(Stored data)
╭──
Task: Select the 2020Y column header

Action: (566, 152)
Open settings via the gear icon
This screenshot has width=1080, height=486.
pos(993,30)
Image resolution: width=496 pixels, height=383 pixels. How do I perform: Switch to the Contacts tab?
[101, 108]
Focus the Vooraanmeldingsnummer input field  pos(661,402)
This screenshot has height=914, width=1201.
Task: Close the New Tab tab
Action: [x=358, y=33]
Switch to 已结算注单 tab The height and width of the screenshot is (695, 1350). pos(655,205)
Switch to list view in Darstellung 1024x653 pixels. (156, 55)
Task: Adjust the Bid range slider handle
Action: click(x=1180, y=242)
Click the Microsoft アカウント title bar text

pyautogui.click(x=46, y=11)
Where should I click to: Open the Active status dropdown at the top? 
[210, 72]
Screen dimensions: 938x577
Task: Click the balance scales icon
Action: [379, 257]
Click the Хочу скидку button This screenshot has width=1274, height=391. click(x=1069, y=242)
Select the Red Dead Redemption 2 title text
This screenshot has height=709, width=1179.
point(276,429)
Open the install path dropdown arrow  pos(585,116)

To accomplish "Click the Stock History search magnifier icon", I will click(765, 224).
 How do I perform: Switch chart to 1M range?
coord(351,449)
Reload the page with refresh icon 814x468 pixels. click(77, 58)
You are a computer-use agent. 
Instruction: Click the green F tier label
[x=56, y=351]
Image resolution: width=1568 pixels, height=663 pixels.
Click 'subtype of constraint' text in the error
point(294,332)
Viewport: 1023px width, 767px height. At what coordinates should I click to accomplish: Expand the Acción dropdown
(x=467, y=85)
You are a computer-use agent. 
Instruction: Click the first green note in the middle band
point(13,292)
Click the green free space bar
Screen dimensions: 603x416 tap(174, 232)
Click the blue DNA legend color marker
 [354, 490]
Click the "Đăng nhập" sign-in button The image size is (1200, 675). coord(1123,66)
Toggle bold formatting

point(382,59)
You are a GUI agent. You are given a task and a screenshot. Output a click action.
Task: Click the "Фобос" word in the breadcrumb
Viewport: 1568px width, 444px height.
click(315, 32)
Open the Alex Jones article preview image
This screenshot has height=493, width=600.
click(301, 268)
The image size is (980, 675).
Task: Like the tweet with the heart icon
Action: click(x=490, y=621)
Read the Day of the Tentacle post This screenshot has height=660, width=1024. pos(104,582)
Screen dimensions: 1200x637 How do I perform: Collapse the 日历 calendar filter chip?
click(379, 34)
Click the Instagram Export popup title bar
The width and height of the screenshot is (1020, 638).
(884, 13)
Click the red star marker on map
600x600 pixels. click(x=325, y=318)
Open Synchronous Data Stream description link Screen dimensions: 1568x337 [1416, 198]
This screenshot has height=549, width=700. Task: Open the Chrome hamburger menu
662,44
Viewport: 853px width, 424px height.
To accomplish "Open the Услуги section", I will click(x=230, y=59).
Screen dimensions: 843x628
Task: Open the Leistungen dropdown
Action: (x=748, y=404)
╰──
WORK ORDER:
Please return every line of the records above that contains the word "button".

ANSWER TO THIS PROBLEM:
Click the Хочу скидку button This screenshot has width=1274, height=391. click(x=1069, y=242)
Click the "Đăng nhập" sign-in button The image size is (1200, 675). coord(1123,66)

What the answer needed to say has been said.